There are so many musical highlights in this show all performed magnificently by the onstage band under the musical direction of Andrew Corcoran. With a mix of folk and Gaelic music, there are some definite toe tapping moments especially during ‘Screech In’ where to become a true Islander you must kiss the fish! Sara Poyzer wowed with her rendition of ‘Me and the Sky’ and to be able to sing with that much power whilst sitting during the first half of the song leaves me quite speechless!

Every single member of the cast work tirelessly throughout this 100 minute show which has no interval. The choreography (Richard J Hinds) is slick and moves the story along at pace. The staging and lighting (Kelly Devine & Howell Binkley) are integral in the storytelling of this piece, transporting us in and out of one of the planes, into the neighbourhood Tim Hortons and the local bar.

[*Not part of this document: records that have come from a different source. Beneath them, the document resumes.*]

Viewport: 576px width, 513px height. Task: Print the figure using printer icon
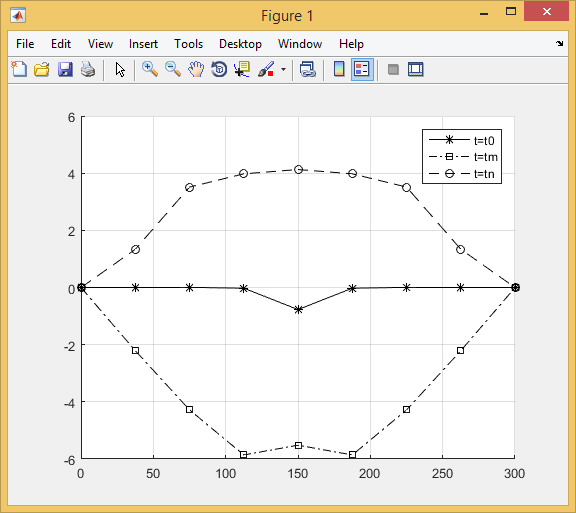point(88,69)
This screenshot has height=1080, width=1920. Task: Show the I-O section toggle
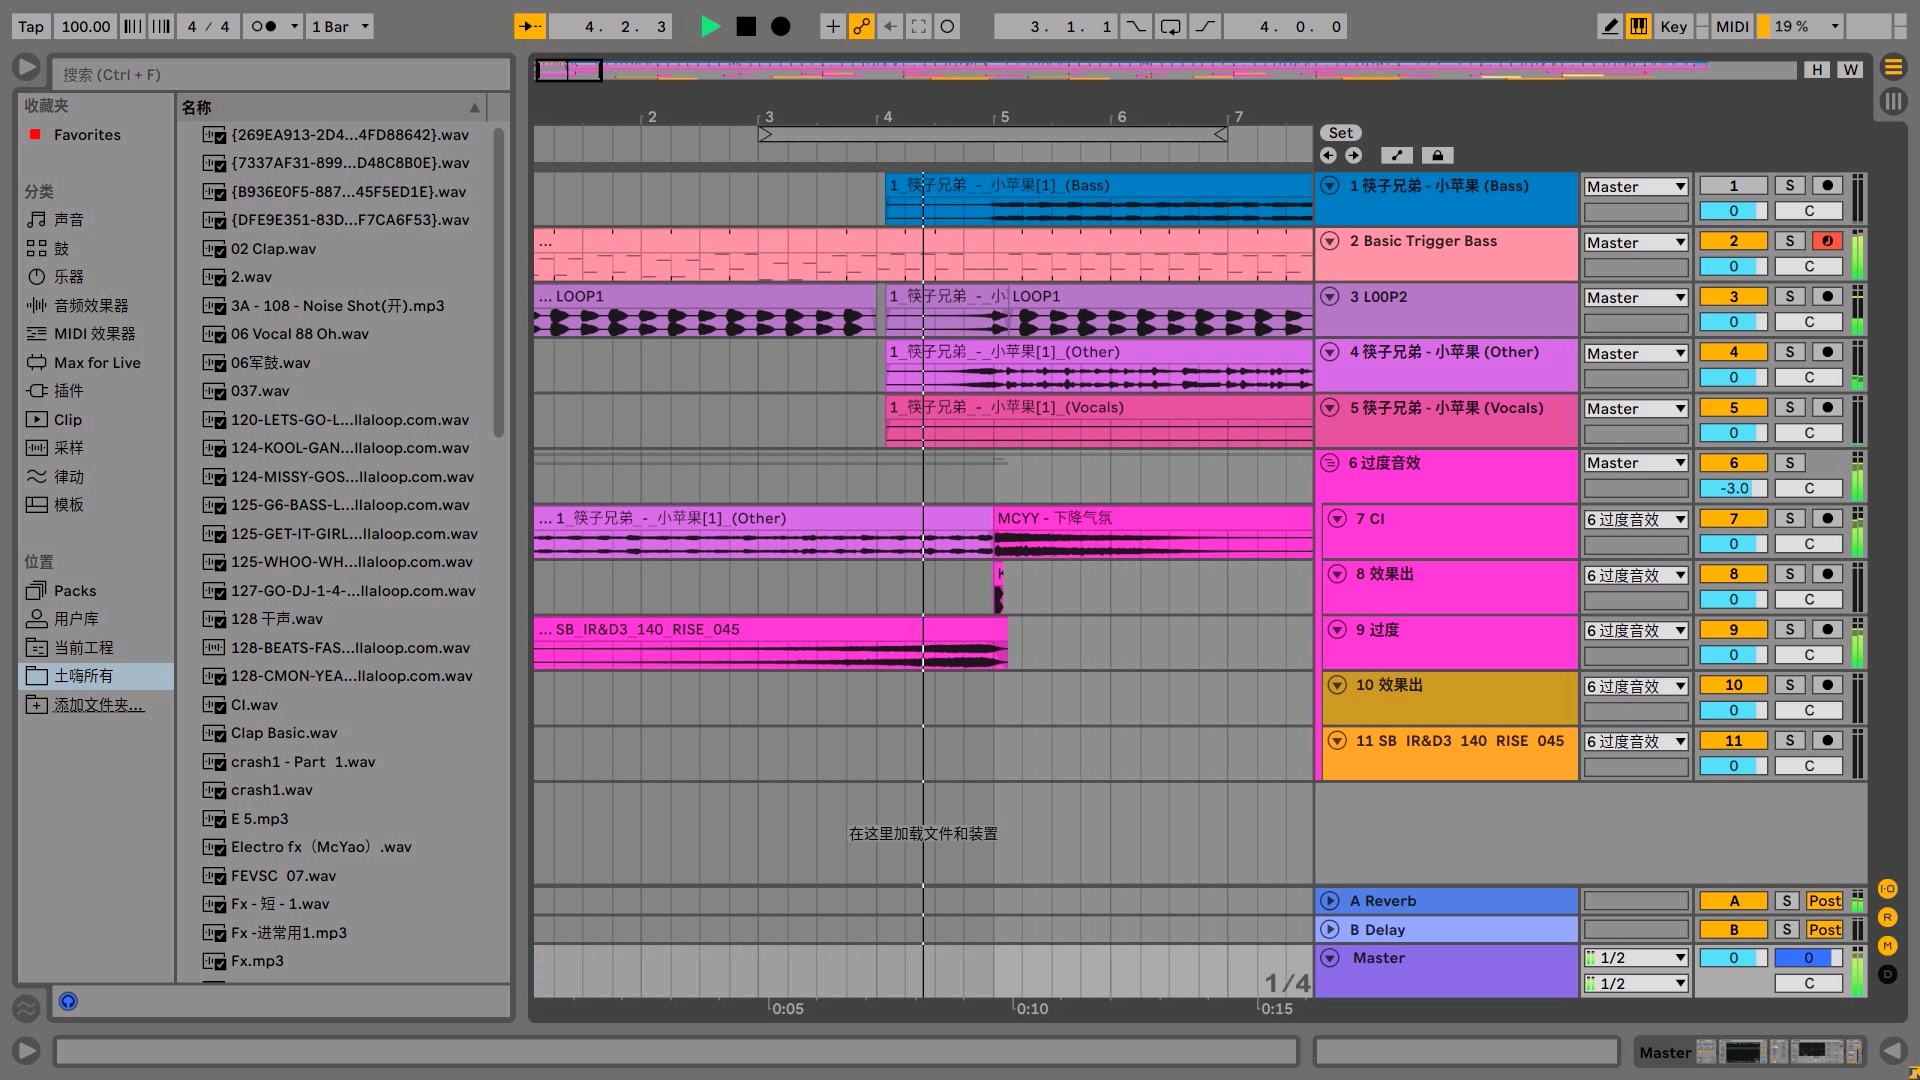click(x=1888, y=888)
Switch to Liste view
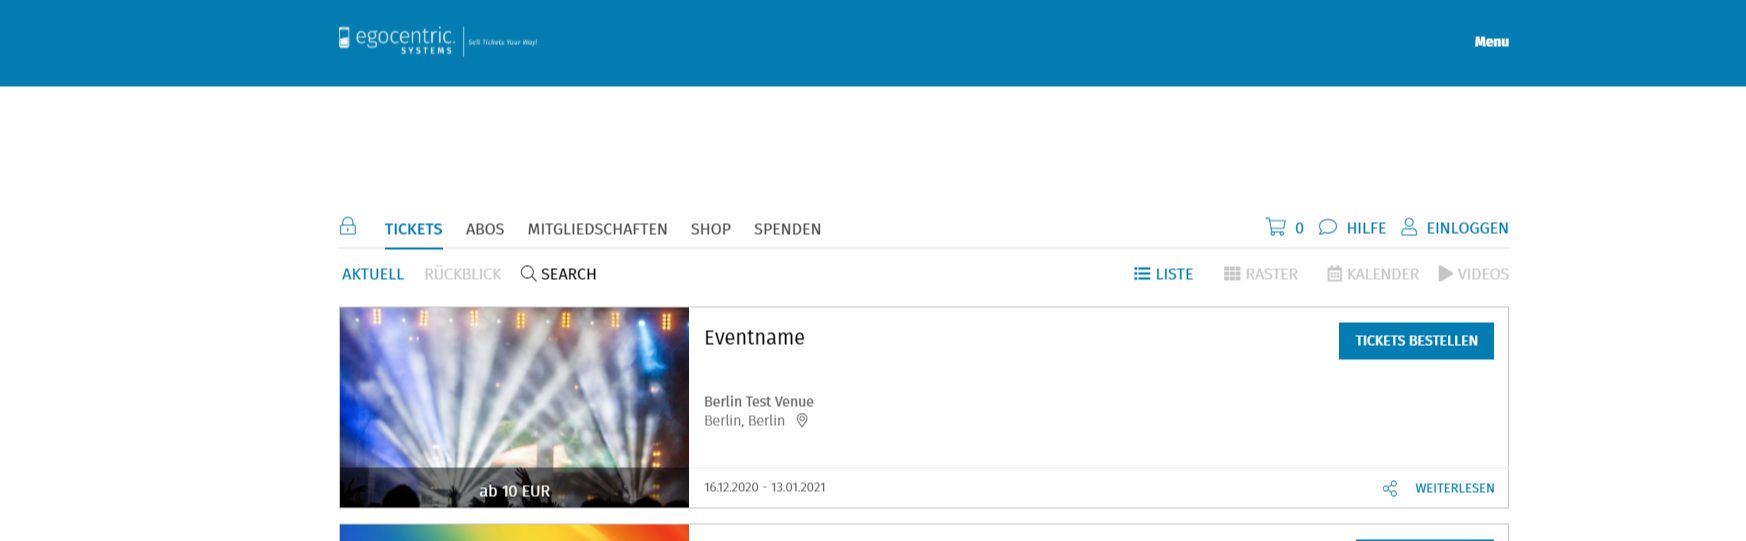This screenshot has height=541, width=1746. (x=1163, y=274)
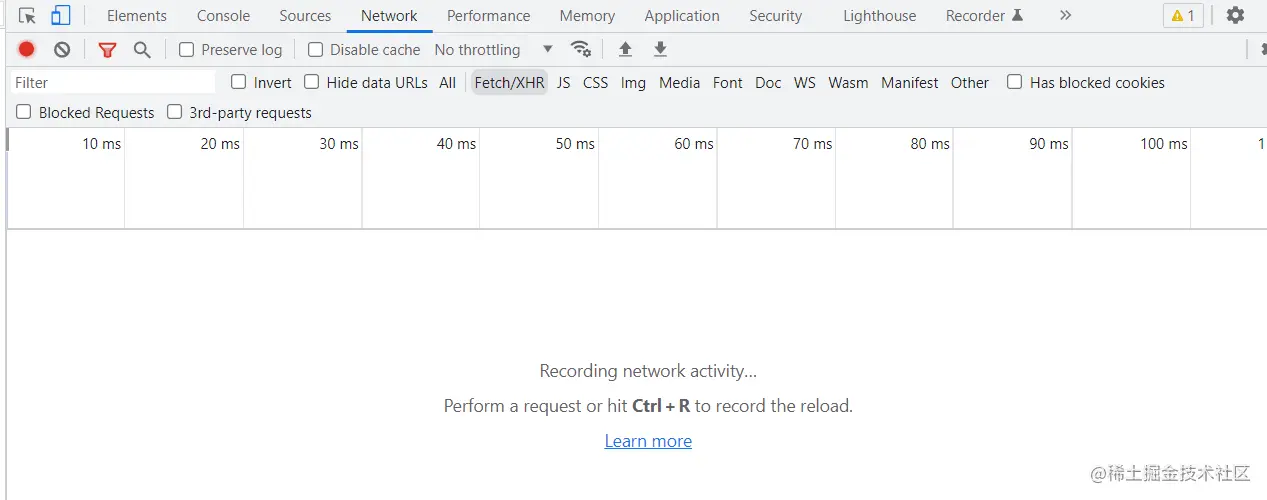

There are moments of humour, which are a welcome relief from the utter terror that these people and their families must have been going through. The book, written by Irene Sankhoff & David Hein deals with the stark reality of loss, tragedy, fear and has a common thread of how, if a community pulls together, the experience can seem a little less scary. Every emotion is visible on stage, played out beautifully by such a wonderful and talented cast.

If you’ve never seen Come From Away, please try and get yourself a ticket as this tour heads around the country. It is heartfelt, heart-warming, touching and completely life affirming. So stick a pin in the map of where you would like to see the show and be anxious for nothing…..words which seems very apt.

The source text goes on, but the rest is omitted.